Jika keduanya dijumlahkan, total temuan mencapai sekitar Rp754 juta. Angka itu bisa bertambah seiring pendalaman dan penggeledahan lanjutan. KPK belum merinci pecahan uang maupun lokasi persis penemuan. Rincian lengkap akan disampaikan saat konferensi pers resmi. Publik diminta tidak berspekulasi sebelum data dikonfirmasi.
Dugaan Pola Suap
Operasi ini diduga kuat terkait penerimaan suap. Nilai Rp655 juta disebut bagian dari pemberian yang berlangsung bertahap. Saldo rekening Rp99 juta diduga berkaitan dengan transaksi lanjutan. Pola semacam ini kerap ditemukan KPK dalam kasus suap di lingkungan kampus negeri.

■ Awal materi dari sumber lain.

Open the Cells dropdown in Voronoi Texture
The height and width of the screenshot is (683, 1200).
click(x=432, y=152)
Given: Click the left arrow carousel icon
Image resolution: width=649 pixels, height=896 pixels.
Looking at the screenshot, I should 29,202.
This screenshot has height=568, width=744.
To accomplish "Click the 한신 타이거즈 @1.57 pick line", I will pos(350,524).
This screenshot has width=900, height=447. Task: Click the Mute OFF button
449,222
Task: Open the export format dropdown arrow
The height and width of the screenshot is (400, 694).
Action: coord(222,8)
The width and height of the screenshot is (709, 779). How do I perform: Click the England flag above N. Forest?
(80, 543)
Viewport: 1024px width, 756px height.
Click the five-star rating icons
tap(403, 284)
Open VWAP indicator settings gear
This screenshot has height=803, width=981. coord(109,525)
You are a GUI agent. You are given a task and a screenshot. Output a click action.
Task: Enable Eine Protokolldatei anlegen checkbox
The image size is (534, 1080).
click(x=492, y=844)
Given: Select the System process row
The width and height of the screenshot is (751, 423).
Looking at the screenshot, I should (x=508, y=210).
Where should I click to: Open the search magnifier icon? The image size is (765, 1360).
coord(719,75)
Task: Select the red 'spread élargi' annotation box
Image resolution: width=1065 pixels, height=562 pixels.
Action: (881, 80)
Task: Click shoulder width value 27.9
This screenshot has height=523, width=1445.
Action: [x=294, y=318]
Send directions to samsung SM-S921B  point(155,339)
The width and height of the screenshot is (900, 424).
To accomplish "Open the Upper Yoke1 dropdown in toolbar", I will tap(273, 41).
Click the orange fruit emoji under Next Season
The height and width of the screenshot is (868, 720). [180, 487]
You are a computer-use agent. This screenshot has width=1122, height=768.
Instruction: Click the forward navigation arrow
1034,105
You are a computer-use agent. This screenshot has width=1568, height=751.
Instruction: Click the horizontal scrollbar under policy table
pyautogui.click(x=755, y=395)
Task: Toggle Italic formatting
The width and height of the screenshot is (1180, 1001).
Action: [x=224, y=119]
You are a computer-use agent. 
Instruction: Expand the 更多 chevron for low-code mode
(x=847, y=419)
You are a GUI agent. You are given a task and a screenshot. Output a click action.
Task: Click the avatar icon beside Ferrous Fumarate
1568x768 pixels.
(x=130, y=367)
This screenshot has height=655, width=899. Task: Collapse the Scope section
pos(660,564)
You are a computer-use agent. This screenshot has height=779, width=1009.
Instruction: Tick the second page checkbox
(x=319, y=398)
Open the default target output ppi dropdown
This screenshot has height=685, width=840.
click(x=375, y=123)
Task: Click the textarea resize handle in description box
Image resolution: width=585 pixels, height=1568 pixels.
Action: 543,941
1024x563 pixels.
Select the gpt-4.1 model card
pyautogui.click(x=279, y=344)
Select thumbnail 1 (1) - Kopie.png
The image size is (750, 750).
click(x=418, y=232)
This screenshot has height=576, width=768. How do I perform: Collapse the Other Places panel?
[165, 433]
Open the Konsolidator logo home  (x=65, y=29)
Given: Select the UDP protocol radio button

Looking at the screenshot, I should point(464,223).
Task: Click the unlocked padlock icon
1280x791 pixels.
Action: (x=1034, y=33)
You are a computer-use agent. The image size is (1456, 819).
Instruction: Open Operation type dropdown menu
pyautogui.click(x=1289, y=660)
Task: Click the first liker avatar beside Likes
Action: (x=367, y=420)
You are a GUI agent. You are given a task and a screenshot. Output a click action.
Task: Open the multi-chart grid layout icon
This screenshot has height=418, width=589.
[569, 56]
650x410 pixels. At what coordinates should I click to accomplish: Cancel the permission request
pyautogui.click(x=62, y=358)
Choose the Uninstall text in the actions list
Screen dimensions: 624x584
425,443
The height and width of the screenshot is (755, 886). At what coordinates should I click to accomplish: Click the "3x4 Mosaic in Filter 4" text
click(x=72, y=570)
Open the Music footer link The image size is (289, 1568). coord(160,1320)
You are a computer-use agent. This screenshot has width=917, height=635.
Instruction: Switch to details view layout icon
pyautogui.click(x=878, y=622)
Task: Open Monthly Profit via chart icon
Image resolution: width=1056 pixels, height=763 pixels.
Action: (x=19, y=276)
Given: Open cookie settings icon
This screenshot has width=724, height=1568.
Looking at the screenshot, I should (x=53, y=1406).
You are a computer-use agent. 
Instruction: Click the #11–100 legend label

Kasus ini menambah daftar panjang penindakan KPK di sektor pendidikan tinggi. Sebelumnya, KPK menangani sejumlah perkara suap terkait penerimaan mahasiswa dan pengadaan barang di kampus. Posisi rektor yang ikut diamankan membuat kasus ini menjadi sorotan nasional. Integritas tata kelola perguruan tinggi kembali diuji.
Respons dan Kondisi Kampus
Pihak Unsoed belum mengeluarkan pernyataan resmi hingga berita ini diturunkan. Kegiatan akademik dilaporkan tetap berjalan seperti biasa. Sejumlah pejabat internal diminta bersikap kooperatif terhadap penyidik. Mahasiswa menanti kejelasan agar proses belajar mengajar tidak terganggu.
KPK mengimbau semua pihak menahan diri. Proses hukum harus berjalan tanpa tekanan dari pihak mana pun. Penyidik juga membuka kemungkinan pengembangan perkara. Jika ditemukan keterlibatan pihak lain, penetapan tersangka baru bisa menyusul dalam waktu dekat.
Langkah Hukum Selanjutnya
KPK memiliki waktu terbatas untuk menentukan status hukum para pihak yang diamankan. Setelah pemeriksaan awal selesai, penyidik akan memutuskan penetapan tersangka atau pelepasan. Keputusan diambil berdasarkan kecukupan alat bukti, bukan tekanan publik.
Barang bukti berupa uang tunai akan disimpan secara khusus. Saldo rekening tetap dibekukan melalui koordinasi dengan bank terkait dan Pusat Pelaporan dan Analisis Transaksi Keuangan (PPATK). Penyidik menelusuri aliran dana untuk menemukan pemberi maupun penerima lain. Jejak transaksi elektronik dan dokumen pendukung juga sedang dianalisis.
Jika kasus naik ke tahap penyidikan, para pihak berpotensi dijerat undang-undang pemberantasan tindak pidana korupsi. Ancaman hukumannya berat, termasuk pidana penjara dan denda. KPK menegaskan komitmen memberantas korupsi di sektor pendidikan tanpa pandang bulu.
Imbauan dan Perkembangan Terbaru
KPK meminta masyarakat melapor jika mengetahui indikasi tindak pidana korupsi serupa. Partisipasi publik dinilai penting untuk mendukung pemberantasan korupsi. Seluruh laporan akan ditindaklanjuti sesuai mekanisme yang berlaku.
Perkembangan terbaru akan disampaikan secara bertahap melalui kanal resmi KPK. Lembaga itu memastikan transparansi tanpa mengorbankan proses penyidikan. Media dan publik diminta mengacu pada keterangan resmi. Informasi yang beredar sebelum konferensi pers hanya bersifat perkembangan awal.
Kasus ini menjadi ujian besar bagi tata kelola Unsoed ke depan. Publik menunggu kejelasan hukum dan komitmen kampus untuk bersih dari korupsi. KPK memastikan pengusutan dilakukan tuntas sampai ke akar persoalan.